This Chicken Fajita Stuffed Peppers recipe is one of the best and easiest healthy weeknight meals of all time! Bell peppers are gently broiled and stuffed with tender chicken, cauliflower rice, fresh pico and avocado. This recipe is Whole30, Paleo, Gluten Free AND family-friendly!
About the Recipe
I’m always looking for really simple Whole30 compliant weeknight meal ideas. If you’re looking for more super easy weeknight meals, check out this post I put together with SEVEN 20 minute (or less) Whole30 dinners.
So when I made these Chicken Fajita Stuffed Peppers, in a moment of pure humility, I thought to myself, “Oh, Laura, you’re a genius at making easy weeknight dinners that still feel fancy. You should really write a cookbook.” So humble, right? Ha!
A quick google search revealed I’m far from the first to come up with this basic idea. Not a genius after all, it turns out, but you know what?
I’m just going to pretend it didn’t know that. I mean, we have to take the wins when we can get them, right?
Well, these weeknight Chicken Fajita Stuffed Peppers are definitely a win! They’re so fast, made in about 20 minutes total if you use some of the shortcuts I talk about a little further down in this post.
Here’s what you need to make it!
- Bell Peppers
- Cooked Chicken
- Taco or Fajita Seasoning
- Diced Tomatoes
- Serve with: Cauliflower Rice, Avocado, Pico de Gallo or Salsa, Cilantro, Lime
- Use store-bought rotisserie chicken. Whole Foods and Fresh Market both offer Whole30 compliant rotisserie chicken, and I’d be willing to bet a lot of other grocers do too.
- Use frozen cauliflower rice. It will save you the hassle and mess of doing it yourself, and I think it usually turns out great. I included directions on how to make your own cauliflower rice below, if you’d prefer that!
Avoiding Food Boredom on the Whole30
One of the most important things you can do to avoid food boredom during your Whole30 is MIX. IT. UP. Change up your meal routine a little bit — incorporate new flavors and new textures every so often.

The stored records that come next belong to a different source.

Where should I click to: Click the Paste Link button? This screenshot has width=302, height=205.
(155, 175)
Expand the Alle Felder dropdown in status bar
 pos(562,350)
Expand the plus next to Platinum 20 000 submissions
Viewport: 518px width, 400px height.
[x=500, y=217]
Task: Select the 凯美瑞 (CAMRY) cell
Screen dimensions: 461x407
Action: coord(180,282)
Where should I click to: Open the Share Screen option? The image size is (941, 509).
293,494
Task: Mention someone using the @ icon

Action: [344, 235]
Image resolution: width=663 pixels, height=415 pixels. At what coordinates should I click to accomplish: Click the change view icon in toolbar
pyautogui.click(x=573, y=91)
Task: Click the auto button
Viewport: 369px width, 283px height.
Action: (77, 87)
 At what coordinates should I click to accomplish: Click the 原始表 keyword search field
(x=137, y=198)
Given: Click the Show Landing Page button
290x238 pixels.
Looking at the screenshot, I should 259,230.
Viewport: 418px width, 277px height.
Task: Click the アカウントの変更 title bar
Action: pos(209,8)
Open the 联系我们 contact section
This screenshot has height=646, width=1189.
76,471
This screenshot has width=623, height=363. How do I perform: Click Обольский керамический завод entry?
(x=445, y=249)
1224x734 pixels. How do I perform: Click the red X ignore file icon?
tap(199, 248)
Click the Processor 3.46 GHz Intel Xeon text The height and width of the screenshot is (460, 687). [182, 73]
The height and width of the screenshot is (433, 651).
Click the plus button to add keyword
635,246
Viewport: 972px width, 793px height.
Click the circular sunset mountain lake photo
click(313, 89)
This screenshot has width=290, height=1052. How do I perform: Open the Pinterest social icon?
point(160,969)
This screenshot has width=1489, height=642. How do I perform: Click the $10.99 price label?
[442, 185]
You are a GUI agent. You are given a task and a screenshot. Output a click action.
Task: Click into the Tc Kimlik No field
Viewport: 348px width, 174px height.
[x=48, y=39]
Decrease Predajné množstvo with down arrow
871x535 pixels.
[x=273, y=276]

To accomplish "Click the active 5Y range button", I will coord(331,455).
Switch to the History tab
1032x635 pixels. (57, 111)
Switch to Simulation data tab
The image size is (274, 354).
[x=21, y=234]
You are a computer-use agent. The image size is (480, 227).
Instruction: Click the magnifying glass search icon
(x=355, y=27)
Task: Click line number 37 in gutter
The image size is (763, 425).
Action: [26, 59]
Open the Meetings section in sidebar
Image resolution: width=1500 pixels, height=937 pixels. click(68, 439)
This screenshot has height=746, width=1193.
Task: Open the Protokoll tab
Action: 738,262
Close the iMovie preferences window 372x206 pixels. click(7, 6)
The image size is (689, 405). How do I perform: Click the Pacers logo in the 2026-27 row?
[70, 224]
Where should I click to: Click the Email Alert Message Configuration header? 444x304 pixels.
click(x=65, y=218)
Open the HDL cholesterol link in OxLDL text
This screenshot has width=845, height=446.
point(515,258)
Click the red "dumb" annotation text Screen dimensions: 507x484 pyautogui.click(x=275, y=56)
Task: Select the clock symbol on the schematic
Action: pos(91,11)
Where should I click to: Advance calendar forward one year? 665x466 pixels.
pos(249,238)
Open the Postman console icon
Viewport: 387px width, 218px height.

And try new recipes! I try to incorporate just one new meal per week when I’m doing a Whole30. It’s only four new recipes in total!
I’ve found it helps to keep me excited about the process. Although there’s something to be said for simple ingredient meals (they certainly have an important place in everybody’s Whole30), I’ve found that dinnertime monotony is the enemy. I’d encourage you — try something, anything, that’s new.
Drop a star rating or let me know in the comments below!
Chicken Fajita Stuffed Peppers
Chicken Fajitas & Roasted Peppers
- 1 lb chicken breasts (Or use already cooked rotisserie chicken!)
- 4 bell peppers
- 1 onion
- 1 clove garlic
- 1/3 – 1/2 cup diced tomatoes
- 1 tbsp fajita seasoning See recipe below to make your own.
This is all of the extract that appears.